Il n’y a d’ailleurs pas de profil type pour devenir télévendeur. On y rencontre des cuisiniers repentis par exemple. «Il y a une vraie sélection, mais pas sur diplôme. On regarde l’appétence au commerce. Sans constituer une règle, la parité homme/femme est respectée. Pas de travail de nuit à Caen et 80 % de CDI pour 20 % d’intérim «qui ont vocation à se transformer en contrat à durée déterminée.»

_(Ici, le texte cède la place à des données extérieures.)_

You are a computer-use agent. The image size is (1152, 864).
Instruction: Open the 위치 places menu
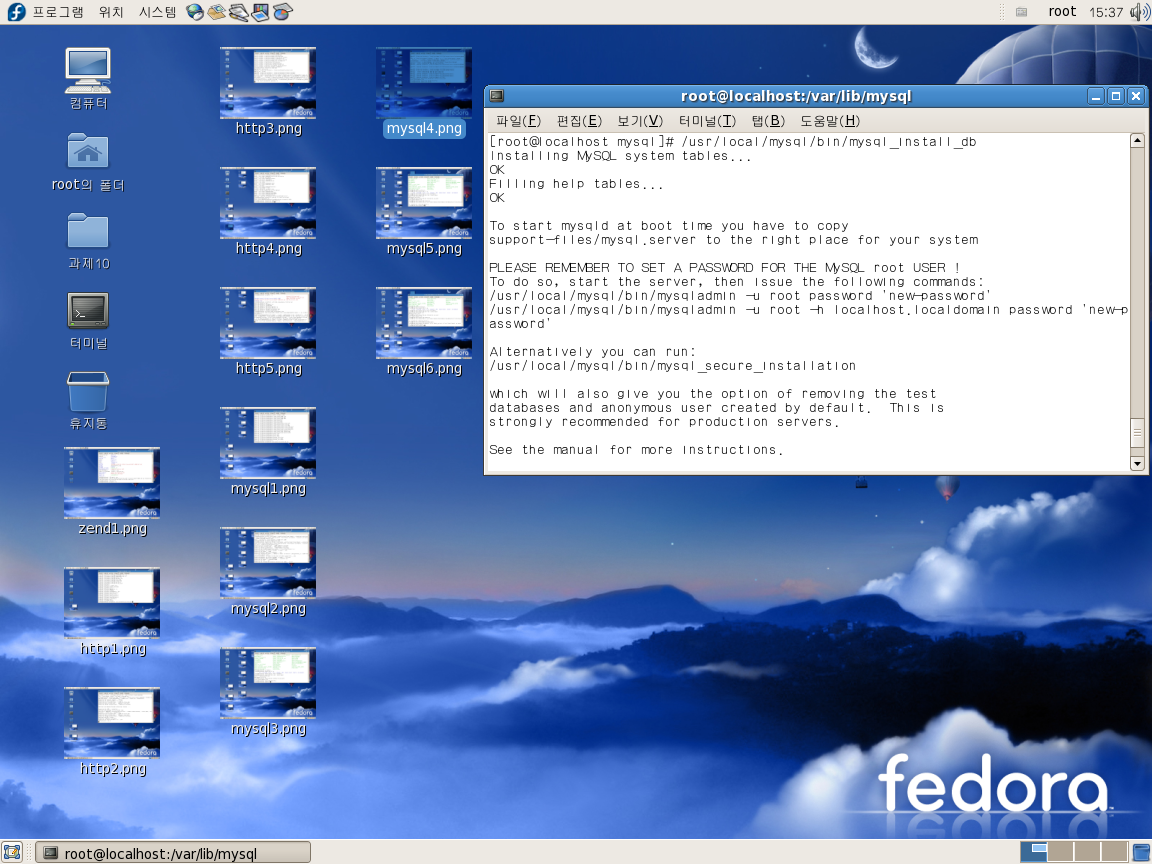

RAS donc, mais peut-être que ça pèche à l’étranger? «Non, répond encore Yann. Si nous voulons encore croitre en France avec un niveau de prestation excellent, il nous faut être présents à l’étranger. C’est une réalité économique incontournable. Mais nous sommes très respectueux. Au Maroc par exemple, nous avons développé des crèches d’entreprise, la sécurité sociale n’existe pas et c’est nous qui assumons une couverture maladie, nous défendons la condition féminine là-bas». Un volet de la mondialisation sans médiatisation.